The states have objected, and very legitimately so I believe, that the impact aid distorts the states' efforts to equalize local school revenues among systems. Nevertheless this proposal continues to prohibit the states from counting Federal impact aid as local revenue in calculating the state aid due a district.

In light of the criticisms leveled by the Administration against P.L. 874 in regard to the allocation of funds to wealthy communities and without regard to need, I must observe that the proposed distribution formula in H.R. 16307 does not contain an element of need. In fact, the effort index in Section 12 would increase the aid to New York state school systems where school expenditures and income are highest by about 36 percent (see chart 1).

H.R. 16307 does not correct the major weakness of P.L. 874-authorization without certain funding. The bill establishes a pecking order of claims on the funds available under the assumption that money will not be adequate. The school systems and Congress will not be relieved of the arduous annual effort to fully fund the authorization and to see that the money is allocated to local school systems after it is appropriated.

It is extremely difficult to assess the impact of this proposal on large school systems in urban centers. This proposal does not consider the impact of pupils from public housing or the pupils from Indian reservations. These omissions are critical.

No doubt the way the 3 percent limitation is calculated will deprive many large systems of funds under this proposed reform. Because the problems of financing education in the big cities are so acute at this time we would prefer to withhold support of this legislation until the President's whole package of proposed education legislation is available. I refer specifically to the legislative proposals recommended by the President's Task Force on Urban Education. It is foolhardy to withhold impact funds at this time of deepening crisis in city schools without a substantial increase planned in other Federal programs.

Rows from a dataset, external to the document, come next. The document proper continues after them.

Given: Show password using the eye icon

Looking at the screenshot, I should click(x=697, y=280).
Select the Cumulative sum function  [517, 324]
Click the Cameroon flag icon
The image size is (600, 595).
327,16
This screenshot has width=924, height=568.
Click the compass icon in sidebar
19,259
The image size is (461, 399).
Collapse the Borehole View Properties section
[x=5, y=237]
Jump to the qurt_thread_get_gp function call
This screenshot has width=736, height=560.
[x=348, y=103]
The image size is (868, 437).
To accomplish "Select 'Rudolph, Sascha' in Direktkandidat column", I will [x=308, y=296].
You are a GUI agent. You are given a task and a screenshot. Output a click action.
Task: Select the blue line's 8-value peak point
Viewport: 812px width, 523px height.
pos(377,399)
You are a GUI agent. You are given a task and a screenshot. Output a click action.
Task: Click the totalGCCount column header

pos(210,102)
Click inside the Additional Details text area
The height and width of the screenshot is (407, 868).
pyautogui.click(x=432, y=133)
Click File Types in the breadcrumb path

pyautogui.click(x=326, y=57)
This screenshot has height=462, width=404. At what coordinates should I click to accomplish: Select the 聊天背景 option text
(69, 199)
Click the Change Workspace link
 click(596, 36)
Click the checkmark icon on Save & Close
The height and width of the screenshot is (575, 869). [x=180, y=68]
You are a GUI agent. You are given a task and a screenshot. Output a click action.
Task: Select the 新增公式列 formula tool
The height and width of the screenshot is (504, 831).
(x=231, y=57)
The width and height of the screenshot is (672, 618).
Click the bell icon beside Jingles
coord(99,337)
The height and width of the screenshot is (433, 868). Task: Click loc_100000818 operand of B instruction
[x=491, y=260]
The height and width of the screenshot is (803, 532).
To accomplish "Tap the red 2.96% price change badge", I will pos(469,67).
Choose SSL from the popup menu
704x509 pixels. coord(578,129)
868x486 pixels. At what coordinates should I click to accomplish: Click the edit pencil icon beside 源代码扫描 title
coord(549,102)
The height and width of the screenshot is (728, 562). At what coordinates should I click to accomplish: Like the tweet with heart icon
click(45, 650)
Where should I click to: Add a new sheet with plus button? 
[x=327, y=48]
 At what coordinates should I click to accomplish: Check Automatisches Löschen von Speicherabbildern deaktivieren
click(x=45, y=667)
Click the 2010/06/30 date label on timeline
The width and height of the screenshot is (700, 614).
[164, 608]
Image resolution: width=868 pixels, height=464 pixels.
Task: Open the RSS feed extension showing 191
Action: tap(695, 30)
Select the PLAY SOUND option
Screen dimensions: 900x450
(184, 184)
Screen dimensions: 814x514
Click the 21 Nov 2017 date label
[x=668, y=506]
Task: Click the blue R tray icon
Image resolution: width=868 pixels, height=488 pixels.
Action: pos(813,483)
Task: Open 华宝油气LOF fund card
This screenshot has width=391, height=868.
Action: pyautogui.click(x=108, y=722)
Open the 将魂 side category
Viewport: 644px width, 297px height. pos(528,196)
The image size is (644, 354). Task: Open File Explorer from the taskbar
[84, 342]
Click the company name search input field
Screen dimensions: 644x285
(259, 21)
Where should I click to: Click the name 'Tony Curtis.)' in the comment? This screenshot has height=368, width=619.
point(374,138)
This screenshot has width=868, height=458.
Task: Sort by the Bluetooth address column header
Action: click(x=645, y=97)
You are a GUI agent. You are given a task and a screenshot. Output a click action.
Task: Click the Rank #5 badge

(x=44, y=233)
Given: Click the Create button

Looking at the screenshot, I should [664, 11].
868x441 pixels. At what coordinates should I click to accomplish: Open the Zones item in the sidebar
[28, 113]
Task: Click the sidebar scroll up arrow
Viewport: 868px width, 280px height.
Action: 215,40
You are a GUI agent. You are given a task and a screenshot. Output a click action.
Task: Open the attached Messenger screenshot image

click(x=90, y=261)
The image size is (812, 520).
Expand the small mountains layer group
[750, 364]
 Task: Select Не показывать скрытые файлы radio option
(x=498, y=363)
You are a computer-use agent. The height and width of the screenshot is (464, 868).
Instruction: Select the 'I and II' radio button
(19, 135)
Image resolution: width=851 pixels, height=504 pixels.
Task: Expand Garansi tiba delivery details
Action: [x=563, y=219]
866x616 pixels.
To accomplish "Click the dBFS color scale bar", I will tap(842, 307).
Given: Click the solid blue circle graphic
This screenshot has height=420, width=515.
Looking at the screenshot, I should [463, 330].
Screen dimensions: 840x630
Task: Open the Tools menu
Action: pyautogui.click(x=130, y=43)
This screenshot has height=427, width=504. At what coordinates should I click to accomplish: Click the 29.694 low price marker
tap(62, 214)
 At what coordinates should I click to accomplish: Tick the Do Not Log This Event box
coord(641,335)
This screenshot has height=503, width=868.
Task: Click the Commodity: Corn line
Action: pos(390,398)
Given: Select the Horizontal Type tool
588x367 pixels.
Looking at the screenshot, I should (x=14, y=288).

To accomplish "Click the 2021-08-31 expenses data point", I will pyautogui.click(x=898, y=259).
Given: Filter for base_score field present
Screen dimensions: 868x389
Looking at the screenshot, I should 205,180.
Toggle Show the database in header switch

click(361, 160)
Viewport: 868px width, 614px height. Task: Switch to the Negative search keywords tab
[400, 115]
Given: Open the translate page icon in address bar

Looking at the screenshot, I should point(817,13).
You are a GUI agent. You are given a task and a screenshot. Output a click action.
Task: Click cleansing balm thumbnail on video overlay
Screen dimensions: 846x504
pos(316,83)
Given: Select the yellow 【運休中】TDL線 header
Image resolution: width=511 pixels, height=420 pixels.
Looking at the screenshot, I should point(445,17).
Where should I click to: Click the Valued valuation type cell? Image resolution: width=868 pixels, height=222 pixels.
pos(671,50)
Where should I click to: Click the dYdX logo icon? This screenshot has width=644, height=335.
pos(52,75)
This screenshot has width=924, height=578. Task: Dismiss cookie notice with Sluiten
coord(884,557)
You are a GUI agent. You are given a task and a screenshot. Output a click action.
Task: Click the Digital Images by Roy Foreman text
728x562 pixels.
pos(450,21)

The 3 percent limitation proposed is based on the assumption that all school systems can absorb at least 3 percent of the cost of educating Federallyconnected pupils. I must point out that this is a 3 percent limitation only on "A" category pupils; it is, in effect, a 72 percent limitation on "B" pupils, and a 15 percent limitation on "C" pupils. This is because "B" pupils are counted at 40 percent and "C" pupils at 20 percent.

Under Section 12(e), the Commissioner would be directed to deduct from the local educational agency's entitlement amounts in proportion to funds received from shared revenues as well as other payments with respect to the Federal property. These shared revenues which come primarily from minerals extracted, have traditionally been considered to be due the state because of the state's entitlement to mineral rights. These shared revenues are extremely important sources of school revenue in a few Western states where the state passes the shared revenue through to the school systems.

This has been a difficult year in school finance. Costs are rising about as fast as revenues. School systems are hard pressed to seek out funds to make any subtantial improvements in school programs. The problem is compounded by the decrease in Federal funds, the increase in the demand for improved schools, and the increase in local taxpayer resistance to additional property taxes.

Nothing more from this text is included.